Another shameless steal from Jerz’s Literacy Log, I lead you to the TSL Education site for the Times Literary Supplement and Tony Kushner’s interesting piece on Eugene O’Neil. One of the main points I took from this was what the man put into his work from his personal life, and in particular his political viewpoints and how he dealt with them. This quote from the article (less the background re O’Neil’s talent and strong liberal leaning) are very near and dear to my own worried stand on political revolution:
“Like many great writers, O’Neill mistrusted the political; he viewed it as a shallow bog in which one risks getting stuck on the way to full, tragic understanding. But his mistrust, his pessimistic genius, and his aesthetic ambitions did not lead him to become a reactionary. O’Neill was a left- leaning liberal manqué with a deep respect for the successes of American democracy, and paradoxically an equally deep affinity for anarchism; as for activism, he chose to remain a guilt-wracked observer. His creed and conundrum are articulated by Larry, the fallen Wobbly in The Iceman Cometh:
“I was forced to admit, at the end of thirty years’ devotion to the Cause, that I was never made for it. I was born condemned to be one of those who has to see all sides of a question. When you’re damned like that, the questions multiply for you until in the end it’s all questions and no answer. As history proves, to be a worldly success at anything, especially revolution, you have to wear blinders like a horse and see only straight in front of you. You have to see, too, that this is all black, and that is all white.”

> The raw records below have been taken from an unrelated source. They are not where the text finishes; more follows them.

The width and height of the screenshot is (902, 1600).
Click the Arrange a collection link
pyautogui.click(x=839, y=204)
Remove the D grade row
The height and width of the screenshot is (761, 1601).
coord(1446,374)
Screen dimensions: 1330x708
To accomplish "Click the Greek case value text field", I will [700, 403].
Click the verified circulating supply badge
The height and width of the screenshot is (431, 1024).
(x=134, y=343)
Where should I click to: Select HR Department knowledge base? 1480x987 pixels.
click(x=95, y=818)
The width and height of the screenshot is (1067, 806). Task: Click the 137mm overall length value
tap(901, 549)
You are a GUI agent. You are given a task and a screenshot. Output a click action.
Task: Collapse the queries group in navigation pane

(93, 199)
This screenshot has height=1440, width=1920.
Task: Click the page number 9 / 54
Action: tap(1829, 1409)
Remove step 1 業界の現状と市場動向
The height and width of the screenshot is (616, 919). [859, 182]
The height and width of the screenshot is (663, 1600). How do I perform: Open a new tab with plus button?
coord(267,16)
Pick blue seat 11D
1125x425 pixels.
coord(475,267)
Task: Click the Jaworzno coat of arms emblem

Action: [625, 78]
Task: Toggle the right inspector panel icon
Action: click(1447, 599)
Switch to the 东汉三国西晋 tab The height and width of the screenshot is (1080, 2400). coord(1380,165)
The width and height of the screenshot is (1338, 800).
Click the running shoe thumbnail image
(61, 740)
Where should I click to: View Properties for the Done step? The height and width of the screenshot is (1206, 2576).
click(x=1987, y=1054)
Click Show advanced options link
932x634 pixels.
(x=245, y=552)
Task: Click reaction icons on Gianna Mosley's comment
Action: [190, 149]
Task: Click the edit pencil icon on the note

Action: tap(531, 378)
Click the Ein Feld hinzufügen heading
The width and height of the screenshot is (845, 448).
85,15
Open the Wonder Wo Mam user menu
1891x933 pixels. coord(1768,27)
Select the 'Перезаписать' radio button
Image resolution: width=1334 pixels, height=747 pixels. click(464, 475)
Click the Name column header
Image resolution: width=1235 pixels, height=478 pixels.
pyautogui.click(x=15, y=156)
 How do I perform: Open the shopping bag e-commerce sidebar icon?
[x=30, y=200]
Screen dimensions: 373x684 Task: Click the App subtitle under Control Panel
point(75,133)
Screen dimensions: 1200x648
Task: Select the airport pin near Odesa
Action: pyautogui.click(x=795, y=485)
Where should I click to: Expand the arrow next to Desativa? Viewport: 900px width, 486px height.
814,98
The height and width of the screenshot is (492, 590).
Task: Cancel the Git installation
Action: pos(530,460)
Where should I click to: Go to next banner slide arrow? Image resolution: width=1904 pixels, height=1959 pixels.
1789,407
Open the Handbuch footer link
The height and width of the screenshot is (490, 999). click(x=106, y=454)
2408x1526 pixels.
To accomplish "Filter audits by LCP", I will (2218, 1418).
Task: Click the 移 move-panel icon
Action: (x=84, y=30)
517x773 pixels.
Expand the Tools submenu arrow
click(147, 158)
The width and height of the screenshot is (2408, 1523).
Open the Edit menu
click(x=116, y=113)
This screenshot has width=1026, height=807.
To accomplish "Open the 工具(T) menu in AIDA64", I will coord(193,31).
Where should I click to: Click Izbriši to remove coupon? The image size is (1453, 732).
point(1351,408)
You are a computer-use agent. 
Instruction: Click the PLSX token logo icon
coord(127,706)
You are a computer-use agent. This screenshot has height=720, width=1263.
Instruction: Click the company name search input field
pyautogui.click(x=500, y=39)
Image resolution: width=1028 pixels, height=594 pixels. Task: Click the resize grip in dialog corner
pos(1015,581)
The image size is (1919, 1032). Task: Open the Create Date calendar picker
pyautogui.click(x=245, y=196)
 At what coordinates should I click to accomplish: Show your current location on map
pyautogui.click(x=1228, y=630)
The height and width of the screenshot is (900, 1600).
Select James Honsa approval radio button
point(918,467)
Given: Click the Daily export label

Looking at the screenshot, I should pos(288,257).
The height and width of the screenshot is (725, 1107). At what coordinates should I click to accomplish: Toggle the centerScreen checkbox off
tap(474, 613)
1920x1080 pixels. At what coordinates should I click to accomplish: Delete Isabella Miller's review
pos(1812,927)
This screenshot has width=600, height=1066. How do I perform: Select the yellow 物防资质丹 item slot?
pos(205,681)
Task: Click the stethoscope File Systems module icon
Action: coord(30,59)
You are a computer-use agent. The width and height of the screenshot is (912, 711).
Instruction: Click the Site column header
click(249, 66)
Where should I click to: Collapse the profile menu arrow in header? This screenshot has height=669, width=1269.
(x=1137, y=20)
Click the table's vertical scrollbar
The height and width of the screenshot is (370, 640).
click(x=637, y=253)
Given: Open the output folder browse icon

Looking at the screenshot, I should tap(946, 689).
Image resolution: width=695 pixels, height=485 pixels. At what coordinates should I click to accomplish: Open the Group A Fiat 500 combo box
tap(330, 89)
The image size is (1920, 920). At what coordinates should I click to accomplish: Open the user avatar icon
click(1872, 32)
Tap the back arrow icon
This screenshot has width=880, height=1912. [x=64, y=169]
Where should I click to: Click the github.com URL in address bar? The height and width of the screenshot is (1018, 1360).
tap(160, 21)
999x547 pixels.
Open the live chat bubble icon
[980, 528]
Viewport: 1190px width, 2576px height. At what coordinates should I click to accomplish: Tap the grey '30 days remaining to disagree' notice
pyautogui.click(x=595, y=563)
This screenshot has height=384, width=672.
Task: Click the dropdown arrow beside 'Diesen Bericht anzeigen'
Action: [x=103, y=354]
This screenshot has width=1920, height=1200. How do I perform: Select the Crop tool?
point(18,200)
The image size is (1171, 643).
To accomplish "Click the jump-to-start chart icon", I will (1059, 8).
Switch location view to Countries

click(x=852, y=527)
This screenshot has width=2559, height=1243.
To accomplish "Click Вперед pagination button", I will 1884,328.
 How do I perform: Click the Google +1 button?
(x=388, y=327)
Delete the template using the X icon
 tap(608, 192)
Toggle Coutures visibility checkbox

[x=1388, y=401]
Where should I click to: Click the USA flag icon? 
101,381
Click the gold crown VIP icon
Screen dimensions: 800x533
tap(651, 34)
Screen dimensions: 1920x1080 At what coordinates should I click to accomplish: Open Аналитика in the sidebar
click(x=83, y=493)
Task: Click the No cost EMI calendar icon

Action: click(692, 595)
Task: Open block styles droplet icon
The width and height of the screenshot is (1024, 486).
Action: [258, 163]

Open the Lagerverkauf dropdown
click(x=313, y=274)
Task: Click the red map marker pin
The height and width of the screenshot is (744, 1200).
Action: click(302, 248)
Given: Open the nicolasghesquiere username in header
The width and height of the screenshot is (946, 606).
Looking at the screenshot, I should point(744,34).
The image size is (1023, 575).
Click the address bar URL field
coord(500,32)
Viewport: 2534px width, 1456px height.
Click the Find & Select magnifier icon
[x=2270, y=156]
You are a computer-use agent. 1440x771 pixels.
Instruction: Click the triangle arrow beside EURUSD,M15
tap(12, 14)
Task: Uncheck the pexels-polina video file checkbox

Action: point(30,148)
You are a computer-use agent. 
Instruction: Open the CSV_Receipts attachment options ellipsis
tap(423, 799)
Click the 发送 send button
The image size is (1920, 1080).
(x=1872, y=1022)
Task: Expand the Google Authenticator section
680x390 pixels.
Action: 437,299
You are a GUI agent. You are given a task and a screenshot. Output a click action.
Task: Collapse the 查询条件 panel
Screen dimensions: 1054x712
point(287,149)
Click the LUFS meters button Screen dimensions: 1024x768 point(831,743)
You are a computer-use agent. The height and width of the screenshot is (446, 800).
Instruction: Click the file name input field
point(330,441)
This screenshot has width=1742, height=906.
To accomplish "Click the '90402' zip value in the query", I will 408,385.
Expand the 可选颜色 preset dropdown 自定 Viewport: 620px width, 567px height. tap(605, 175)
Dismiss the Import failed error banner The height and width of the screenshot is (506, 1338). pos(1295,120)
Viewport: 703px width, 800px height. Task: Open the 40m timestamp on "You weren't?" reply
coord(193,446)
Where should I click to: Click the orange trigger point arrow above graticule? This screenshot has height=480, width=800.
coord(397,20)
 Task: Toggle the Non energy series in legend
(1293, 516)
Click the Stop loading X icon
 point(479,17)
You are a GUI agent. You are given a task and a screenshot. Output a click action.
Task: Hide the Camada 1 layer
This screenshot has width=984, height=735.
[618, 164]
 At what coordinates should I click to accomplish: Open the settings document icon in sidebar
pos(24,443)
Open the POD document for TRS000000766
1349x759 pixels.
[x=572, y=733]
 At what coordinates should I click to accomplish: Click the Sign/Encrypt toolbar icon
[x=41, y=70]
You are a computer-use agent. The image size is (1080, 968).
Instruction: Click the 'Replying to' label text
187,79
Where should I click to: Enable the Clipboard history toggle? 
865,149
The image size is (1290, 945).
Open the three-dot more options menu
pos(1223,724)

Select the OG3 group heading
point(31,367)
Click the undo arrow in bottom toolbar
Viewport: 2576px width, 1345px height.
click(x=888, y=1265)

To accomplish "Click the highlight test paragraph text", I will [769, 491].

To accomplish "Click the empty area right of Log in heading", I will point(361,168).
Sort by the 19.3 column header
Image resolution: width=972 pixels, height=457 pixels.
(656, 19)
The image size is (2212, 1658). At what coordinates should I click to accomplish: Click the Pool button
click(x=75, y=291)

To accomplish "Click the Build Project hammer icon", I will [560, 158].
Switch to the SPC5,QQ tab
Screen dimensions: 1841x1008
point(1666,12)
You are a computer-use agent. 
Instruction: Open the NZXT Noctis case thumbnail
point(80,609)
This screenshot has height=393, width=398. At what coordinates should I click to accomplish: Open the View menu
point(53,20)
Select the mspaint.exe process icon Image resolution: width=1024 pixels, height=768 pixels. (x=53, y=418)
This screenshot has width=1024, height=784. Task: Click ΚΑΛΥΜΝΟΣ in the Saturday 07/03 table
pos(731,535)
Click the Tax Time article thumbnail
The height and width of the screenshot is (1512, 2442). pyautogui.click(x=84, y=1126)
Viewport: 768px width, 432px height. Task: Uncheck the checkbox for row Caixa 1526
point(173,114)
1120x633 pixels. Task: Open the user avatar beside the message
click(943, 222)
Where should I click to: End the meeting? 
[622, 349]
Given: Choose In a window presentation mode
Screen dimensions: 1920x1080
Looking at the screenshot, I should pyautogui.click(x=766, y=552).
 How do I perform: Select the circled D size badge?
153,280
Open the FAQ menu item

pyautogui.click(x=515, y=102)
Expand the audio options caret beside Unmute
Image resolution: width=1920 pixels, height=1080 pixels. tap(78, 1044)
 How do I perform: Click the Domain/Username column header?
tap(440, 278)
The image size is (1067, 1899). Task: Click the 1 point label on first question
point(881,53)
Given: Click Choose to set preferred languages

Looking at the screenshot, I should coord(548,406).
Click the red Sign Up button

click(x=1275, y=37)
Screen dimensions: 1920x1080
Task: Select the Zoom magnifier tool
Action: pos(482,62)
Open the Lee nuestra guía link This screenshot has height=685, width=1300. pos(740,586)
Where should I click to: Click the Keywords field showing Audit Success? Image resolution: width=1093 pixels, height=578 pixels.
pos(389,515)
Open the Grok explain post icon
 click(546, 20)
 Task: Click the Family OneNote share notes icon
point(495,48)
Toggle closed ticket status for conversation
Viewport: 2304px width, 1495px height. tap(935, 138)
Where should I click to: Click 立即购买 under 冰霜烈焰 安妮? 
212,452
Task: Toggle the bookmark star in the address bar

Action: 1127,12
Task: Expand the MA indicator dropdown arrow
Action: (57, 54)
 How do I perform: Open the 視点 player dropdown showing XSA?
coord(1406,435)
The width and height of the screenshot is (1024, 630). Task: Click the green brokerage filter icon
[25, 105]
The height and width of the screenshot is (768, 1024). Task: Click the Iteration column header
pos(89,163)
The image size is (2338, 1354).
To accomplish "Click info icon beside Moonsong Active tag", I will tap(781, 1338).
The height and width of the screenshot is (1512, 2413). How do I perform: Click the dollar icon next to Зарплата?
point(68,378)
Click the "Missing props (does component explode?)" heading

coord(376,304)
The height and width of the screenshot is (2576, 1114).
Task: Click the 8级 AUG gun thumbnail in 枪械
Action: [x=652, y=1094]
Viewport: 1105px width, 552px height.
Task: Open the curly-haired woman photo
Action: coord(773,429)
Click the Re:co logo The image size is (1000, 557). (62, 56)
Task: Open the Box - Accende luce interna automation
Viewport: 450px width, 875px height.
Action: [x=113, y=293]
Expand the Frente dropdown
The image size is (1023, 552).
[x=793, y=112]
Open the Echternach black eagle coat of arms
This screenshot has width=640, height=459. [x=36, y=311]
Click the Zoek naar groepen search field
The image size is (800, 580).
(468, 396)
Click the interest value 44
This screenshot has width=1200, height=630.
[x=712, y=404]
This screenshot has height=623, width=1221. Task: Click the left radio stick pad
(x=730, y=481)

And later, because O’Neill never missed an opportunity to reiterate:
“By God, there’s no hope! I’ll never be a success in the grandstand – or anywhere else! Life is too much for me! I’ll be a weak fool looking with pity at the two sides of everything till the day I die! May that day come soon!”
This is typical of my own indecision to act after spending too much time playing Devil’s Advocate with every well-meant intention to expound on matters of principle. Even afraid to put into words what the seeming lack of passion was grounded in, I admit I often keep my thoughts to myself until things resolve themselves with time or continue to fester just because it is their nature. While I’m obviously grateful for O’Neil’s works, I’m even more appreciative of his straightforward self-assessment of his own character in giving me some insight into my own.
While there are world-wide battles to fight over large scale injustice, I am too obsessive to step up to the plate without the research and consideration of all viewpoints that time just does not allow. I prefer to fight the small battles closer to home; the necessity of my family and friends to cut costly pills in half or slip them into every-other-day slots in the weekly pillbox, the rage over an insurance company’s belief that it needs to pay only $1500 of a $6000 bill for one chemotherapy session, the medical center’s belief that it needs to charge $6000 for it, the one person on the street who asks for a couple dollars for food. These I can clearly see as right or wrong, deal with and do something about.
i wish you guys would have a list of Eugene O’Neils writings.
i wish you guys would have a list of Eugene O’Neils writings.